# STORED ROWS start

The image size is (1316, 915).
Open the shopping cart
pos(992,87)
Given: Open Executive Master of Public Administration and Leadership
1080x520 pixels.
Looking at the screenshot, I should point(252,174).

# STORED ROWS end

WHAT NEEDS TO BE DONE
Pull out every one of the lines above and reproduce each one verbatim.

FINAL ANSWER
The image size is (1316, 915).
Open the shopping cart
pos(992,87)
Given: Open Executive Master of Public Administration and Leadership
1080x520 pixels.
Looking at the screenshot, I should point(252,174).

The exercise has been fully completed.